Option 1 - The codegen for the scalar and vector expansions is fairly poor. With solely constants, the expressions would get constant folded down so much it doesn't really matter, but for non-constants we're leaving a lot for the backend to cleanup. This is an easy fix, but probably the least likely issue.

Option 2 - There's something missing cost model wise for arbitrary gathers or something is matching a strided access too broadly in target code. I haven't looked into this at all yet. This is probably the most likely.

Option 3 - This is simply exposing more cases where LAA/LV can speculate on the stride of a non-constant step IV. (We already do this for integer forms.) From what I've seen in cases I'm looking at, the speculation and versioning that stride=1 at runtime can be commonly unprofitable. I'd planned on tackling that, but given it already kicks in so widely on scalar IVs, I hadn't thought enabling pointer IVs would make it critical.

Option 4 - Because of the lack of aliasing support for non-constant strides, we're generating more runtime checks resulting in overhead for shorter loops. This falls into the same category as the former in that I'm surprised if this is an issue that we don't see it with integer IVs.

reames edited the summary of this revision. (Show Details)Mar 31 2023, 9:32 AM

Hello.

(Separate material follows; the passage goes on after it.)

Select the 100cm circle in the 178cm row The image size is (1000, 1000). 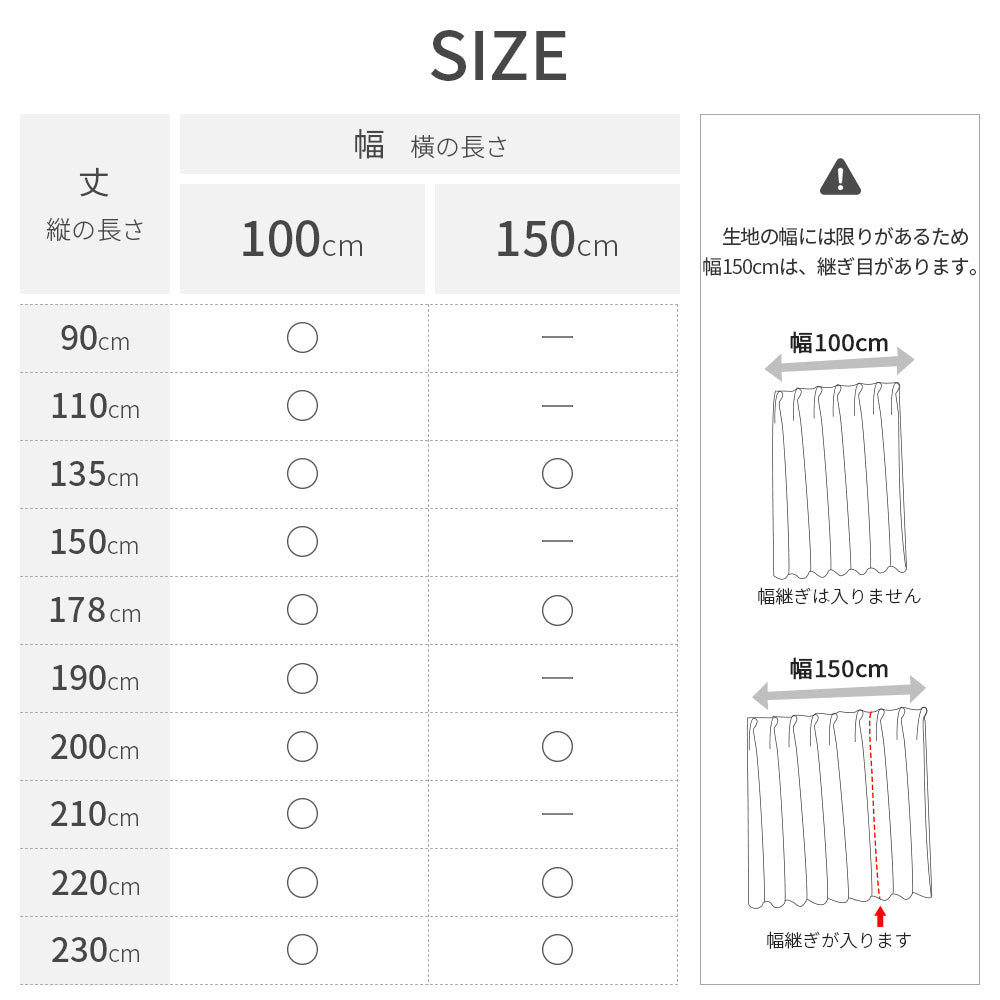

About the performance changes - I have been looking into them a little. A lot of it looks good, especially where gather/scatter are available which this can make use of. There are some cases where it wasn't doing quite as well under some places in MVE, but https://reviews.llvm.org/D147331 should hopefully sort out the largest of them. Sam/Nick should be back on Monday to review it. We have some other cases where gather/scatter are not available for whatever reason and those don't look as good but the changes are much smaller. Again it likely comes down to adjusting the costmodel, perhaps for the cost of the scalarized loads in getMemInstScalarizationCost needs to be a little higher under MVE. I wouldn't consider any of that blockers considering all the improvements.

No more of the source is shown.